## [WHAT THE TASK REQUIRES]
Within the records that follow, determine how many lines include the word "agent". State the number and nothing further.

## [RECORD EXTRACTS]
________

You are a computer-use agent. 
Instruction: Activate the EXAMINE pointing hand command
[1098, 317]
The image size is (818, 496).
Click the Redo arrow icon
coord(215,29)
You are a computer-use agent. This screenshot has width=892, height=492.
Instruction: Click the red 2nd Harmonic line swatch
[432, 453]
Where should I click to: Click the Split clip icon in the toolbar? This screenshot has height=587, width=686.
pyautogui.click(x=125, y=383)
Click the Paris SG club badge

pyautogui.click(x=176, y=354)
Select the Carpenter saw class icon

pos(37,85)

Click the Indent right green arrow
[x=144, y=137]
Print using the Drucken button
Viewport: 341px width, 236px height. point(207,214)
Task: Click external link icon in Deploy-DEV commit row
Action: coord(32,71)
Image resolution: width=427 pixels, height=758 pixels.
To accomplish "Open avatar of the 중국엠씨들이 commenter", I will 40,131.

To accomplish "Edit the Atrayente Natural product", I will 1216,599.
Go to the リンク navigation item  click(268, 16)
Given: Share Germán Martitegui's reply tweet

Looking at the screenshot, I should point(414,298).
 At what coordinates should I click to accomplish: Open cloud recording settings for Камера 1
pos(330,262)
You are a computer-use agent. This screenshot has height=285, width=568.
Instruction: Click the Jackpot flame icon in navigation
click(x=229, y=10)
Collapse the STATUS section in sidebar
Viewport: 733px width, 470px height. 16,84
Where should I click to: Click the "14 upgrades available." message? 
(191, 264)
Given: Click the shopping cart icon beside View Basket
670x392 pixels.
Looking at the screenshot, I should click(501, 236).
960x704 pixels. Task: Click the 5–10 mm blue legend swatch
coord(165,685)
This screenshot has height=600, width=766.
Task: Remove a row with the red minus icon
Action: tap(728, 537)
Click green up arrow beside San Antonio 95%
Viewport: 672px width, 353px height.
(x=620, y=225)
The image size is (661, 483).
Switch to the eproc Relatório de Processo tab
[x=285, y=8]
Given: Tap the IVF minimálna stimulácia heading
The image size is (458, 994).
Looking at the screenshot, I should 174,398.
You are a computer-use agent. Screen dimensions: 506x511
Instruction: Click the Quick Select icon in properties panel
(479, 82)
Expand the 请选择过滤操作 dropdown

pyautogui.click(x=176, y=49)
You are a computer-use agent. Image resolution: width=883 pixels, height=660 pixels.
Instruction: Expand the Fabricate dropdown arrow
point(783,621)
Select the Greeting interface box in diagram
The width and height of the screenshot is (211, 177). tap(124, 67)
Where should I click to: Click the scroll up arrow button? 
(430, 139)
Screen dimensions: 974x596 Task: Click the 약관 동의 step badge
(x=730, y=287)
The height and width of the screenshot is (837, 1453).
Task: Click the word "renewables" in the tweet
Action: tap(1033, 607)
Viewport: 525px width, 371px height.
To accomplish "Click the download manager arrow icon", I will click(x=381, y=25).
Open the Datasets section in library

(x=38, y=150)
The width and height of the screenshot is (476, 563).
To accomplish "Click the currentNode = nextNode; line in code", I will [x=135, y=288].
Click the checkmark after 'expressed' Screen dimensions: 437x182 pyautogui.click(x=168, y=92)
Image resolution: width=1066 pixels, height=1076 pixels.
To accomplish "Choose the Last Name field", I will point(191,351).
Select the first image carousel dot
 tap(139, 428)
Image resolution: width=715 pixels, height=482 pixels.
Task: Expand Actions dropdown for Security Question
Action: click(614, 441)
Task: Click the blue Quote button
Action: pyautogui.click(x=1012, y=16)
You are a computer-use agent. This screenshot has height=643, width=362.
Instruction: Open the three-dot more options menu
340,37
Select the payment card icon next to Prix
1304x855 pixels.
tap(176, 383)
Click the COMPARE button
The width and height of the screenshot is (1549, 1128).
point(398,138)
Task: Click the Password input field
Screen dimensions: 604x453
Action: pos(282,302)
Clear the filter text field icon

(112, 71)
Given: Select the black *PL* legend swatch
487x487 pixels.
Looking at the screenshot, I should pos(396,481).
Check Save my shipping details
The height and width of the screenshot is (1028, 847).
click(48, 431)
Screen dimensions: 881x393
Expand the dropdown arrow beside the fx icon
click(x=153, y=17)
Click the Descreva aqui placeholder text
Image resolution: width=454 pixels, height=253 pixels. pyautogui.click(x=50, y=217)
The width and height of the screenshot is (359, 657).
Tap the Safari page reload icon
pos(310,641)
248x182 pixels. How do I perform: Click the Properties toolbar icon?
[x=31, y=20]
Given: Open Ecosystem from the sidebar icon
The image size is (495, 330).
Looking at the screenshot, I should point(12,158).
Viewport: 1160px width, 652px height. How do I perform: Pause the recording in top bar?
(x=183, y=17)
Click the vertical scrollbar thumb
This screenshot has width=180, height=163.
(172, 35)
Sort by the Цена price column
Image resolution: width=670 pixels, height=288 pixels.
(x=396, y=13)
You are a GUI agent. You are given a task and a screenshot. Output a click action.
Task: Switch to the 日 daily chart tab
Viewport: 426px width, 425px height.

________

## [EXERCISE RESPONSE]
7